WHAT TO PRODUCE ▸
Each line below must be reproduced exactly as it stands. Pictures stay out of the copy.

/---

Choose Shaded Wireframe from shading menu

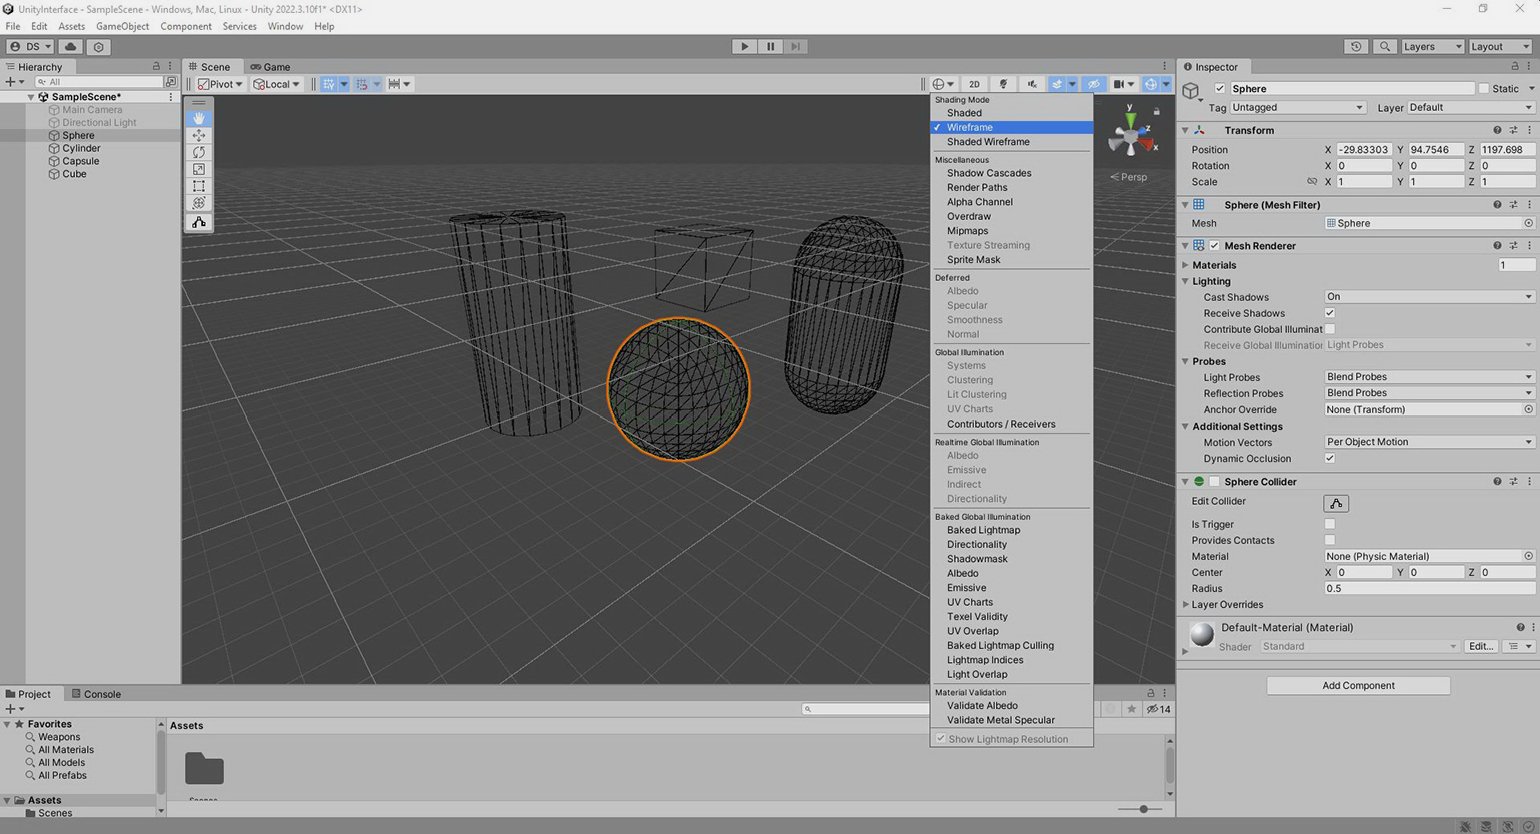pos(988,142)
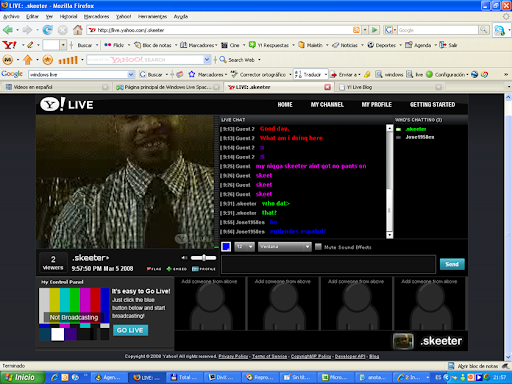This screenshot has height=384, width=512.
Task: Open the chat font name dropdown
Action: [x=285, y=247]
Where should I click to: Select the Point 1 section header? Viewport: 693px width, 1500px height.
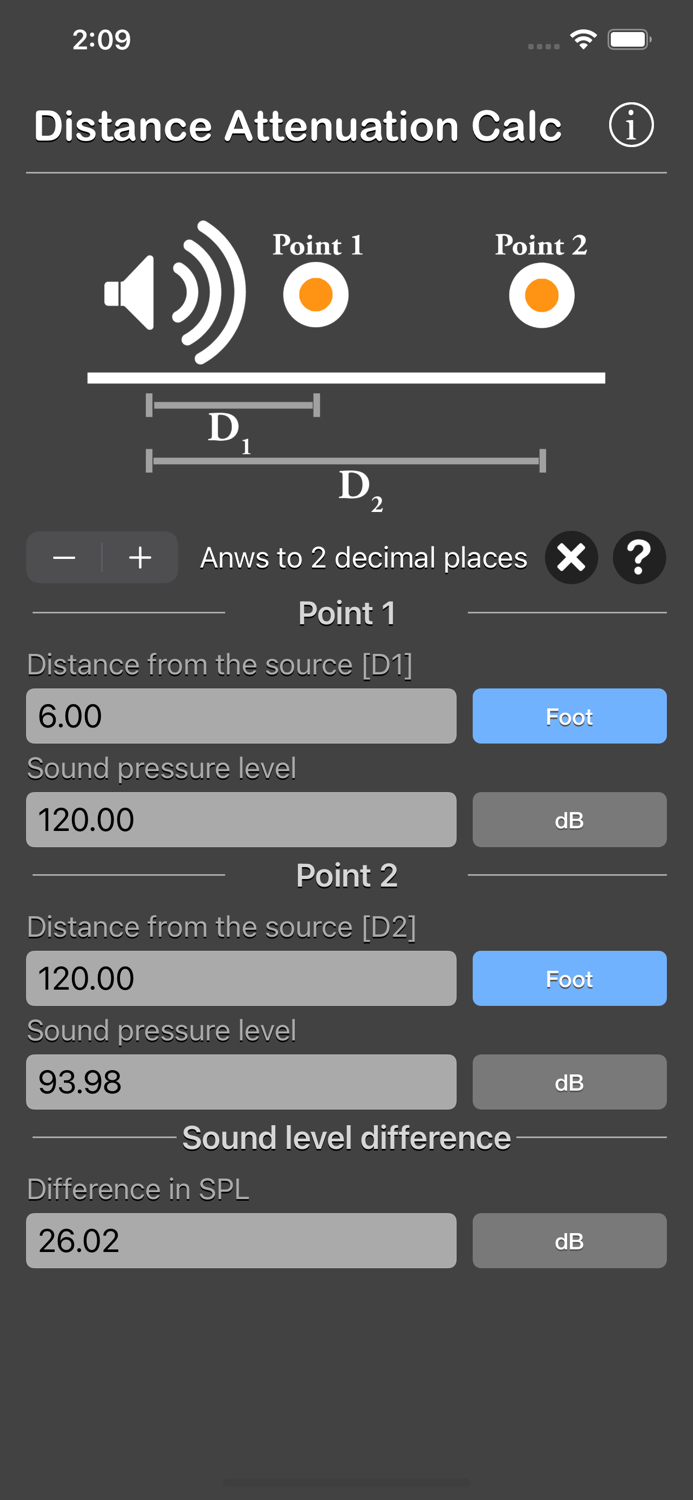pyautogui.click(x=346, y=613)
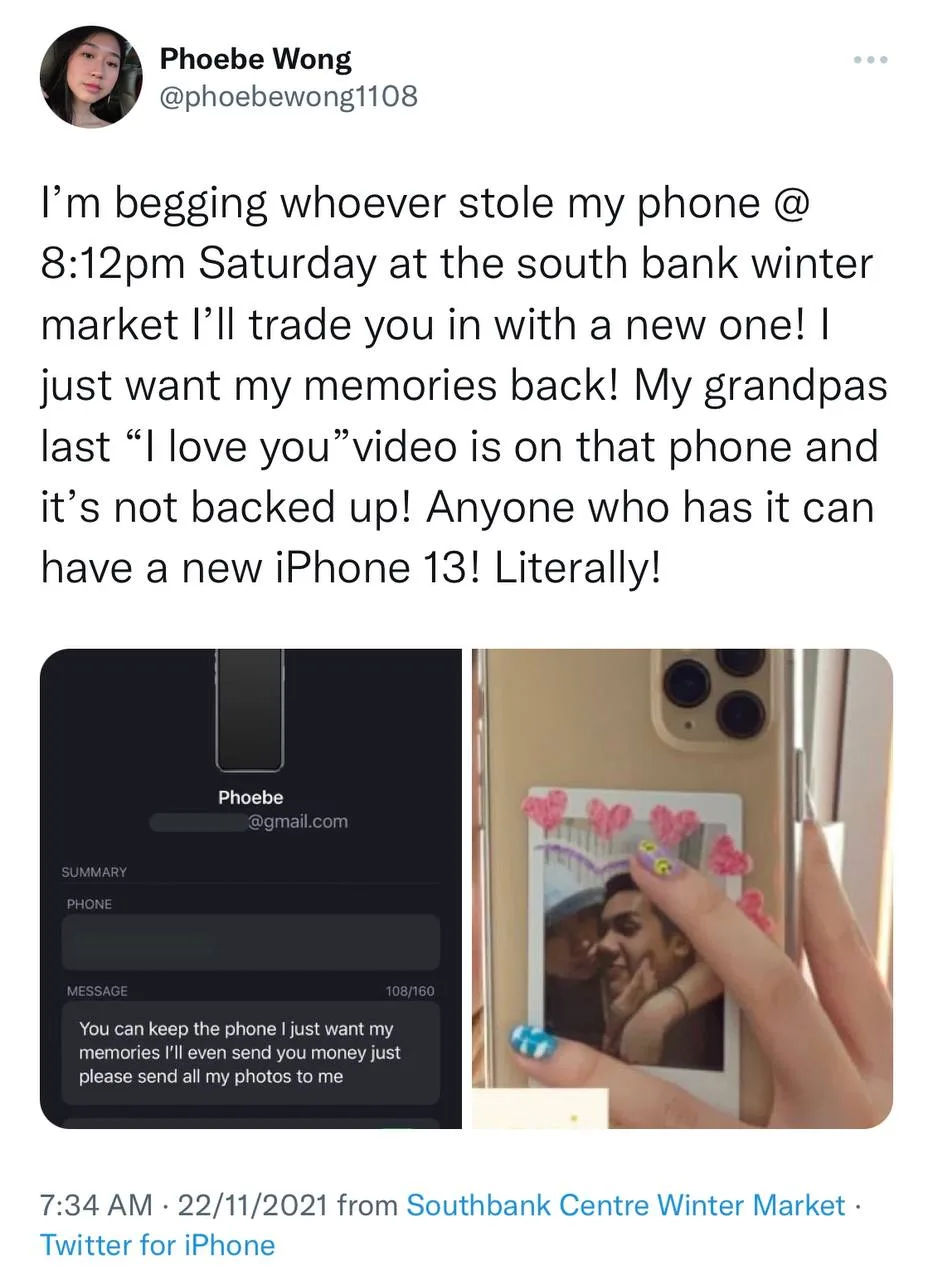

\---

RESULT OF THE EXERCISE ▸
Choose Shaded Wireframe from shading menu

pos(988,142)
This screenshot has height=384, width=512.
Task: Open the chat font name dropdown
Action: [x=285, y=247]
Where should I click to: Select the Point 1 section header? Viewport: 693px width, 1500px height.
pyautogui.click(x=346, y=613)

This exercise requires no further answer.